Oireachtas Joint and Select Committees

Thursday, 8 December 2016

Joint Oireachtas Committee on Health

Civil Liability (Amendment) Bill 2015: Discussion

9:00 am

Photo of John DolanJohn Dolan (Independent) | Oireachtas source

I thank all of the delegates for their perspectives and being with us. I feel the need for a virtual moment to honour the fact people have died and have had their lives hugely changed. There are two parents here and there are so many others. I know from my own work in the disability area that some people got there for these reasons.

Mr. Ciarán Breen has a full understanding of the situation in which people find themselves. That said, the presentation by the State Claims Agency stated, "While acting in the best interests of taxpayers..." Taxpayers have a lot of skin in the game. They keep the whole show on the road and they have been under a lot of pressure. However, let us suppose the State Claims Agency's remit was to act, "in the best interests of the health and well-being of the people of Ireland". While the agency does not get to decide what are its terms of reference, I believe that is a significantly different place to come from. Mr. Breen might want to venture a comment on that.
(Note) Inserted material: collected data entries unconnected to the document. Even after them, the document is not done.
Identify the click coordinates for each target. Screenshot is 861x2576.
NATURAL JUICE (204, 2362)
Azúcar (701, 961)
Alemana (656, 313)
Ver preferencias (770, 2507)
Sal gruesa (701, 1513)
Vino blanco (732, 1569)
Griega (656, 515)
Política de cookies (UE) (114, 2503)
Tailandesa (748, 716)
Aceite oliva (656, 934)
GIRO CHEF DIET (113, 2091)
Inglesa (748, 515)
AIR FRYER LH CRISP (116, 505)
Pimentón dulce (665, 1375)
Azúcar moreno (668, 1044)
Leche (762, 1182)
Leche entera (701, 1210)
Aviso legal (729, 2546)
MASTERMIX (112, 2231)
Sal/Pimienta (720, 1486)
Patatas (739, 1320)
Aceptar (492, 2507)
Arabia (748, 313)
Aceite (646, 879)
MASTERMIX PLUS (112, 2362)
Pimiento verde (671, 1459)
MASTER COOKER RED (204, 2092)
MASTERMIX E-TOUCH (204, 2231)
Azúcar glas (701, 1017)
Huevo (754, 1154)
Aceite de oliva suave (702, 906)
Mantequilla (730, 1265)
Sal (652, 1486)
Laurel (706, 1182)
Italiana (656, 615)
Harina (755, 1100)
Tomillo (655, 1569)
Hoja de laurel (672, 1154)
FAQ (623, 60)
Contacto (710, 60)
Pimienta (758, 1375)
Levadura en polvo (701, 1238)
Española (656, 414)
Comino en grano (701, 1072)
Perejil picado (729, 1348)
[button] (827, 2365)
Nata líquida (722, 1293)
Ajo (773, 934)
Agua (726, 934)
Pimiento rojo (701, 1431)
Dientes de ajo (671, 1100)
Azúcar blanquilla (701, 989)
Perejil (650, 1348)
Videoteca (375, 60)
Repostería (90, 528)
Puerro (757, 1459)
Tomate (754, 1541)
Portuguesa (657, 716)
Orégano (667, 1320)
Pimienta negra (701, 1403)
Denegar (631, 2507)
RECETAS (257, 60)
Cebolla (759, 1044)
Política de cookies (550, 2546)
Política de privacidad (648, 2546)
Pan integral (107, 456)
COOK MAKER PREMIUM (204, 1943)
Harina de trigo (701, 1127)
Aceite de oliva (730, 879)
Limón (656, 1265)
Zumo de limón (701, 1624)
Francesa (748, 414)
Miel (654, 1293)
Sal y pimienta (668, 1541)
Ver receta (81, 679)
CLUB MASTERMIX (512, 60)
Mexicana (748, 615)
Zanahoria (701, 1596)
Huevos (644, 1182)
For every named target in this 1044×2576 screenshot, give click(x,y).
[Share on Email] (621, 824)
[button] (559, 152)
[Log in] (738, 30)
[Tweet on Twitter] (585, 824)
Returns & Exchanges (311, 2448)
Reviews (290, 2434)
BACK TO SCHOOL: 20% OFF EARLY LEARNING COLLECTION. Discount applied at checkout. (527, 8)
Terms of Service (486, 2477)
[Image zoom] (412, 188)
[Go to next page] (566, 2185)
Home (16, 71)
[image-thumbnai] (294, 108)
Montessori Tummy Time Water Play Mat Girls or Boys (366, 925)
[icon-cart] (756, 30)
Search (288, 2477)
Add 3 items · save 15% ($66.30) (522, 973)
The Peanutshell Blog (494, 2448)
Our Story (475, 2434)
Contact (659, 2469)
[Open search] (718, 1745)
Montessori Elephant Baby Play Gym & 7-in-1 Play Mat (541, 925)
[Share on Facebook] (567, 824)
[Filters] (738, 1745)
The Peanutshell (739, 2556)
Ms Murphy talked about the Canadian situation in recent years, the UK duty of candour and the Michigan experience. To what extent have those changes, and others like them, in any way impacted on Ms Murphy coming to her view? She also spoke about Dr. Rick van Pelt and his road to Damascus conversion, or at least it was not too different from it. It strikes me as an irony that he and many others were, in a sense, compelled to keep their mouths shut, and they are being told by the current system that the thing to do is to keep schtum, yet the view of the State Claims Agency and others is to let this be voluntary. Is there not a case to go down the road of a mandatory approach? If the place goes to the dogs in terms of claims, the State is well able to shut the door quickly if it needs to. Would that not be a better way to go at this time? We wear seatbelts and we do not drink and drive because of penalty points, not because we woke up some morning and realised, "I could die if I do not wear a seatbelt" or, "I could kill someone". It was that type of compulsion that led to people saying, "I should not even smoke in my own house, even though there is no law against it." Is it not possible that compulsion is the thing to wake up us lazy people and make us ask why we were not doing what we should?

I thank the delegates for attending.